‘We are increasingly wondering why we still have two houses’

Yannick: “We have very nice friends who live around the corner. They are theater makers just like us. We put the peak hours of all four of us together and said: wouldn’t we be better off if we shared the children?

Anne Mike: “In our families, no week is the same. For example, Yannick has to go to Utrecht tonight, where he accompanies a directing student, Annelinde is now in rehearsal, Marijn is also rehearsing. I am in the preparatory phase of a production, so I will pick up the children from the childminder later.”

Yannick: “It is simply not possible to make a fixed schedule: there is zero regularity. But surprisingly, it has been going well for three years so far. We app to the friends on Sunday evening what roughly the plans are and then we pretty much roll through the week. Their daughter is three, the same age as Miró. They have their own bedroom in both our houses.”

Anne Mike: “This set-up started when the daughter of those friends could go to the same childminder as where Miró was. Then one of us might as well bring them at the same time, we thought. That’s how we rolled into it and now our lives are all intertwined. Although I think that sounds awful! I don’t want to be someone who ‘does everything together’. But in practice it comes down to that. We share a cleaner, the kids go to dance class together. Those friends recently even bought the same car as us.”

Yannick: “The basis is very generous: it is not a credit system in which one person is careful for two days and the other then also has to pick up for two days. Sometimes one of them is in a busier period, you can make up for those days later.”

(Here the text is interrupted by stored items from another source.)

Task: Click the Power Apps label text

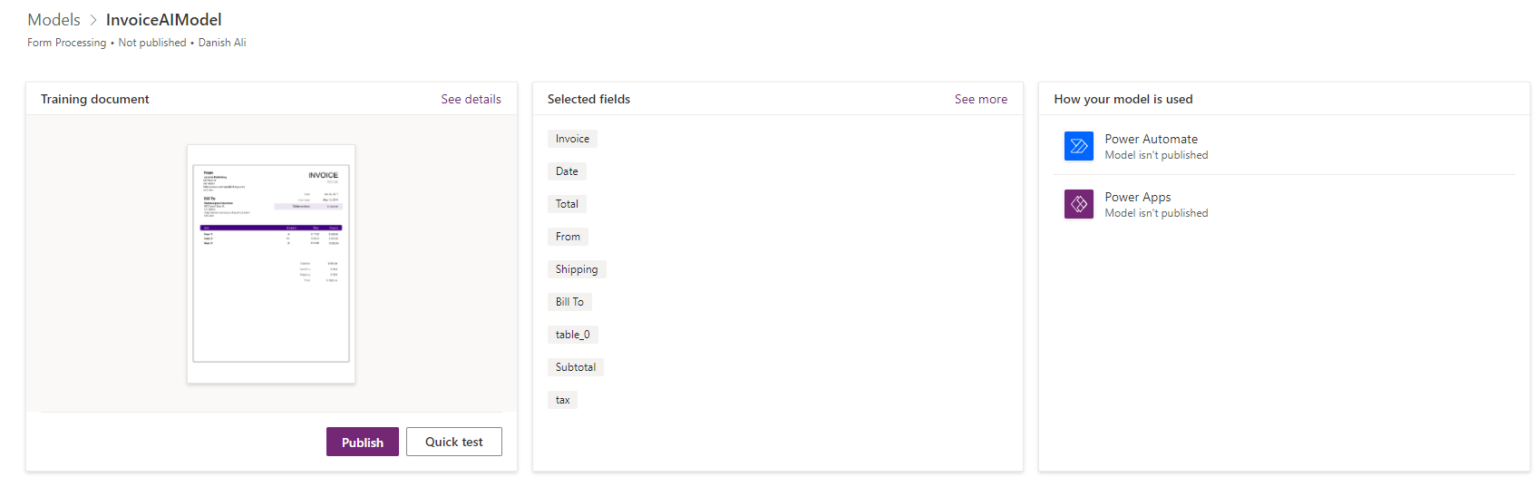Action: (1137, 197)
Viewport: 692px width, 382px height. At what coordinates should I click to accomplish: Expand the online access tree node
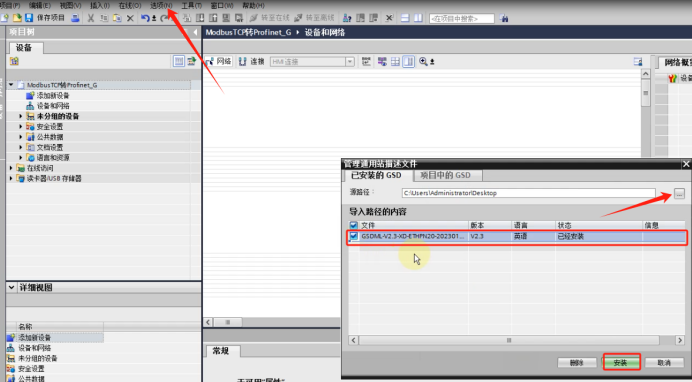[x=11, y=168]
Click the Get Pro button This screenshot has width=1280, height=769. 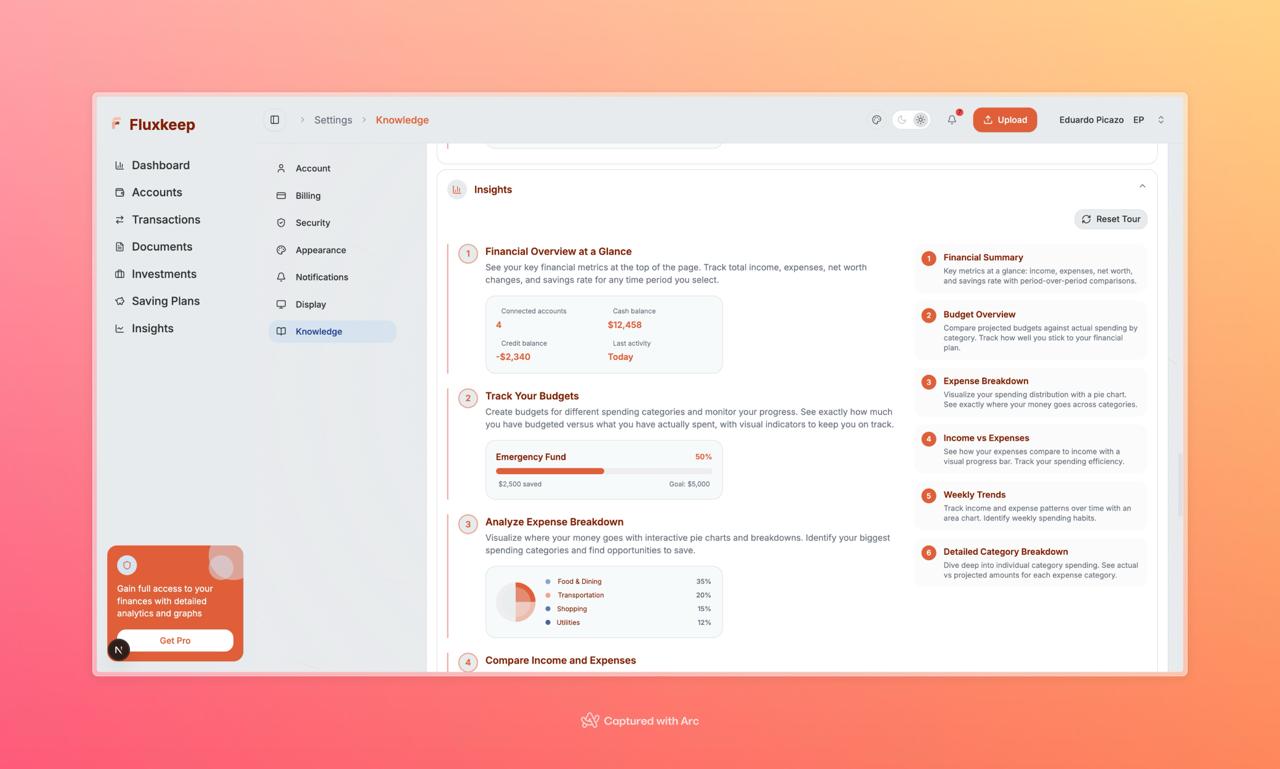point(175,640)
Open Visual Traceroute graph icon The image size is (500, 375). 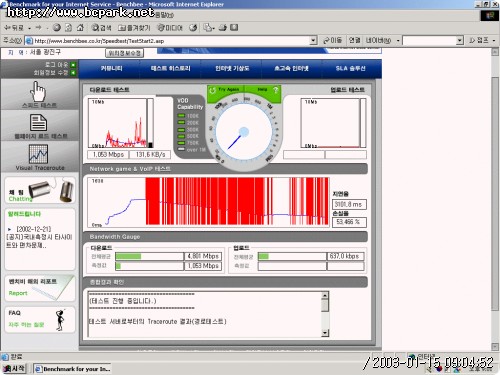tap(38, 154)
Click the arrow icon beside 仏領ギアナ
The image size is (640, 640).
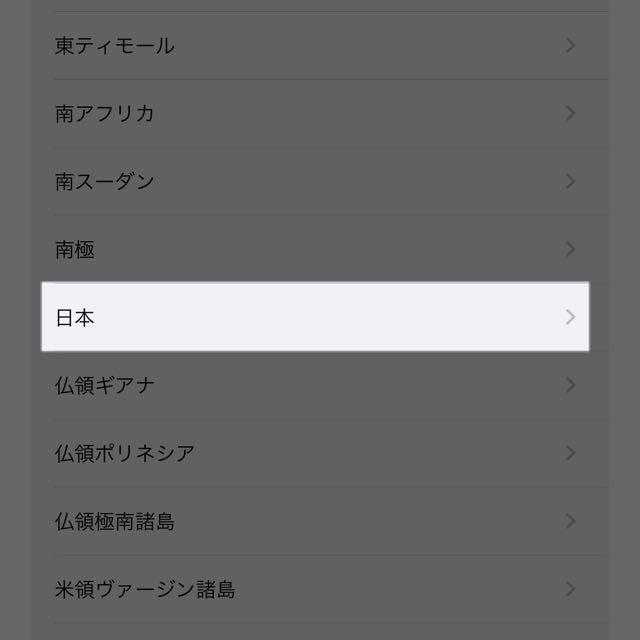pos(571,385)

Anne Mike: “Last November, for example, I went to Malaysia for a month for a residency. That was super luxurious and fantastic. It’s easier to make those kinds of decisions when you know that the back guard lives a block away.”

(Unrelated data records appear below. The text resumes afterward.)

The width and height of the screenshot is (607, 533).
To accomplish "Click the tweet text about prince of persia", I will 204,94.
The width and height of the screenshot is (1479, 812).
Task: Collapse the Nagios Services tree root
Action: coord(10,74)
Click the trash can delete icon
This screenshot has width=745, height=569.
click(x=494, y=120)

Yannick: “We have had a lot of conversations lately about why we still have two houses. If we already walk to each other three times a week with laundry baskets full of children’s clothes, you think: why don’t we all live in one big house together?”

Anne Mike: “It’s fun to fantasize about it: what would such a house look like? And what would everyone’s conditions be for living together like this?”

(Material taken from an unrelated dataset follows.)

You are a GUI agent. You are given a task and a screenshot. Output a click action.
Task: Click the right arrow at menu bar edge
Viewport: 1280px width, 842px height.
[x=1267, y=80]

Yannick: “The only thing that sometimes rubs with this construction is that you run the risk of living past each other as a couple. For example, I have now been busy with our theatrical installation To be continued, which has just premiered. Then I spend a lot of time in Amsterdam, where I sleep in the room we still rent there. Meanwhile, Anne Maike is busy with an audio walk that will play at Oerol in June. It is great that it is possible, but there are times when it is only about the theater company or family logistics between us.”

Anne Mike: “But we are not types who say: tonight between seven and eight it’s time for us. The trick is to free up time in which that can arise organically.”

Halbe Zijlstra years

Yannick: “We actually had a love affair before our theater company was founded, but we actually felt both an artistic and personal click from the start. That flowed into each other.”

Anne Mike: “We both had just graduated from drama school. Yannick then ran Café Cox in the basement of the Stadsschouwburg and I had been busy with productions myself for a year. It was the Halbe Zijlstra years; we had to do everything ourselves.”

Yannick: “I saw how Anne Maike questioned all existing theater codes in a wonderful, brutal way. That really appealed to me.”

Anne Mike: “Our first production together was called Nineties, about our youth in the nineties. A production like a very sweet party candy, aimed at the nightlife audience in Café Cox. It was an instant success. I noticed that Yannick had the same kind of energy, the same drive. And the same naivety in estimating time. We are a bit limitless.”

Yannick: “I think that would be different if Anne Maike was purely my business partner. Then I would rather ask with an annual planning: is that wise? Now you also want to support each other as partners.”

Anne Mike: “There is only a thin line between solving something creatively or committing robbery.”

Yannick: “In the household we split it pretty fifty-fifty, right?”

Anne Mike: “I think so.”

Yannick: “We do errands around and around. Anne Maike hates vacuuming – so I do. In terms of care for Miró, we also share it equally.”

Anne Mike: “I am aware of traditional role patterns. If there is something wrong with Miró and the childminder sends me a message first, I think: ho ho, this might as well be sent to Yannick. Miró, for example, also got my last name. I think a name is a special thing to pass on. Yannick had that need less. In terms of reactions, it’s actually not too bad, we rarely hear about it.

Yannick: “Well, recently Miró suddenly announced that his name was ‘Miró Noomen’ – with my last name. I asked who taught him that? Grandpa, he answered proudly: Anne Maike’s father.”

Anne Mike: “Haha, so even my own family has made little impression.”